J’appelle réclusion volontaire celle des gens insoucians ou timides qui s’enfermèrent, crurent que des portes solidement jointes étaient une protection suffisante, et attendirent que la pluie de pierres cessât, de même que la neige, la grêle, l’orage, qui n’ont qu’une courte durée. De plus sages prirent même des provisions. C’est ainsi que derrière la maison d’Épidius Sabinus on a vu dans une chambre[3], à côté d’un squelette, les os d’un petit animal et un vase de terre qui avait contenu quelques mets ; c’est ainsi que dans une maison située près du Vicolo Storto[4] on a remarqué des os de poulet auprès de sept squelettes qui étaient vraisemblablement ceux des esclaves de la maison, car ils étaient dans la chambre à gauche de l’atrium. Les tortures des malheureux qui se condamnèrent à une telle captivité, et qui s’aperçurent trop tard du sort qui les attendait, durent être atroces.
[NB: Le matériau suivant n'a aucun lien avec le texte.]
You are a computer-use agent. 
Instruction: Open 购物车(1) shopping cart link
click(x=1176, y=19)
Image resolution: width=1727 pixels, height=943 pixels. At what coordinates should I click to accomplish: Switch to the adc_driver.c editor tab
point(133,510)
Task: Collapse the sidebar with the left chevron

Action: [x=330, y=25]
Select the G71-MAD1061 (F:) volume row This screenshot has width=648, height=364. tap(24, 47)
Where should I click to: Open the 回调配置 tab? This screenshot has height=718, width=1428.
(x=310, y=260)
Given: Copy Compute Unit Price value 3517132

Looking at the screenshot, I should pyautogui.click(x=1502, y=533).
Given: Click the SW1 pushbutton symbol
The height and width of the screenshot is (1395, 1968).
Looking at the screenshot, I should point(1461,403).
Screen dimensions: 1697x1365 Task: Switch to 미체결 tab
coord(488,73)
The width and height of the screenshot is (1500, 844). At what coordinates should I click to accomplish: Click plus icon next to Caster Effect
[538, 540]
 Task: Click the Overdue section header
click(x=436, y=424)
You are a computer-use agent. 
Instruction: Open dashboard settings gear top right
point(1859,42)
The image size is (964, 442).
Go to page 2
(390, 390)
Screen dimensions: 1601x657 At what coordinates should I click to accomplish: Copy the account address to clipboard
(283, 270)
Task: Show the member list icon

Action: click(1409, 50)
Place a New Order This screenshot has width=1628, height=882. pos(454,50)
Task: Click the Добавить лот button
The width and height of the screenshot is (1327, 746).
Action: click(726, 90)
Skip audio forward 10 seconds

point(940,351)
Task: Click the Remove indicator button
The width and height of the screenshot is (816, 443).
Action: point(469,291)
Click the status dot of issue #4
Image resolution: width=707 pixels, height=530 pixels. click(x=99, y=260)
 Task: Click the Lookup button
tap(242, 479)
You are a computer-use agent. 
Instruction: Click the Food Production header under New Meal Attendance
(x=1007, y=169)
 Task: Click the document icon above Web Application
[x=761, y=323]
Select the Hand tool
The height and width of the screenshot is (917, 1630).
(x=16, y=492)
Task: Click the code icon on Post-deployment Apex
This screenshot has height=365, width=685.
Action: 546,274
Murés vifs par les pierres et les cendres, comme Pline avait failli l’être à Stabies, ils furent peu à peu ensevelis. Les plus heureux furent noyés par l’irruption subite des pluies torren-

  1. Pompeianarum antiquitatum historia, t. I, p. 197. Ces ceps sont aujourd’hui au musée de Naples.
  2. Dyer, Pompei, édition de 1868, p. 100.
  3. 8 mars 1869.
  4. 12 mars 1868.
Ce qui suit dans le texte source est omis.